Within this framework, the following have been proved:

(a)

The presence of negative relations in a graph G does not really matter in the study of the orbit of a given opinion configuration according to any periodic asynchronous threshold-based dynamics $\mathbf{d}$ in that the evolution of the opinions in G according to $\mathbf{d}$ can be simulated by the evolution of the opinions in a related nonsigned graph $\mathcal{D}\left(G\right)$ (whose size is polynomially related to that of G) according to related periodic asynchronous threshold-based dynamics ${\mathbf{d}}^{\prime }$. This closes an open problem posed in [26].

(b)

Unless P = PSPACE, the size of the orbits of an undirected signed weighted graph according to periodic asynchronous threshold-based dynamics cannot be upper-bounded by a polynomial in the size of the graph and in the sum of edge weights even when the edge weights are constant. As a consequence, possible asynchronous dynamics definitions generalizing the periodic threshold-based ones look not so meaningful if the interest is in the orbit size (or, equivalently, in the $\mathbb{P}$-reachability questions).

(c)

The size of any orbit of an undirected signed weighted graph according to any synchronous threshold-based dynamics is upper-bounded by a polynomial in the size of the graph and in the sum of edge weights. By observing that the Underpopulation rule introduced in [24] is defined for unweighted graphs only, a consequence of the combination of (a) and (c) is that the extension of the Underpopulation rule to signed graph yields orbits whose sizes are upper-bounded by a polynomial in the size of the graph, thus closing an open problem in [25].
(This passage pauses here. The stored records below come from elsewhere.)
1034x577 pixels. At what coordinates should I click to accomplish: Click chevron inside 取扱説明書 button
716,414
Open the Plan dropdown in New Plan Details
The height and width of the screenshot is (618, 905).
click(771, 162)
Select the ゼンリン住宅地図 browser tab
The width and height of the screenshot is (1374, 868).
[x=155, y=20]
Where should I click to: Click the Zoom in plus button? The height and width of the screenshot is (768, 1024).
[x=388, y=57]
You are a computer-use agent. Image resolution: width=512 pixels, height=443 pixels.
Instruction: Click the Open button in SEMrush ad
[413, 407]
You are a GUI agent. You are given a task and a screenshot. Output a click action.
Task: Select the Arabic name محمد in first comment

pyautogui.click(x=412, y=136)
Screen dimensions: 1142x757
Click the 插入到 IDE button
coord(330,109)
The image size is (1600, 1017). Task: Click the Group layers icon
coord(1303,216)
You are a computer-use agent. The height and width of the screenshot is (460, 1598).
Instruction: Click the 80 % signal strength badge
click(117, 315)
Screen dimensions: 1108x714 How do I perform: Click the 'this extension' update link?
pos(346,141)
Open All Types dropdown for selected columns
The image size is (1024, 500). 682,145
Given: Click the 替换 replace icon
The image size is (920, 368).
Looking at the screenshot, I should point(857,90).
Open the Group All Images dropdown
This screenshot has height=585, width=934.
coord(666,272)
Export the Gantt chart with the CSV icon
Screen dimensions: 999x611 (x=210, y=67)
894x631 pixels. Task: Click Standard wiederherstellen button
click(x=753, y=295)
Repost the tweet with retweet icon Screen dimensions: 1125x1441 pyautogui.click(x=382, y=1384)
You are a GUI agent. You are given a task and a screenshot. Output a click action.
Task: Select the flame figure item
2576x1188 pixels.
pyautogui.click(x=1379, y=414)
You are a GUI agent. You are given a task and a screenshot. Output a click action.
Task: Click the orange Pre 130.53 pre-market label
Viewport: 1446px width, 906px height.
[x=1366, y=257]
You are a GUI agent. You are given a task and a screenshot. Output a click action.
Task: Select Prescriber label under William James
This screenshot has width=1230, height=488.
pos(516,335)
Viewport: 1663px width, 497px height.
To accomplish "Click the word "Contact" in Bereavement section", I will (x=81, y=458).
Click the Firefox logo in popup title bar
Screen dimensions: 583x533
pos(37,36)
Since the study of the orbit sizes in directed graphs performed in [25,26] has ended in showing overpolynomial bounds (if P ≠ PSPACE), the above discussion shows that almost all has been said on this topic. An intriguing aspect to be investigated concerns the issue of pseudo-polynomiality versus polynomiality in the upper bound on the orbit size, that is, whether an upper bound which is polynomial in the size of the graph only (instead of in the size of the graph and in the sum of edge weights) exists or not.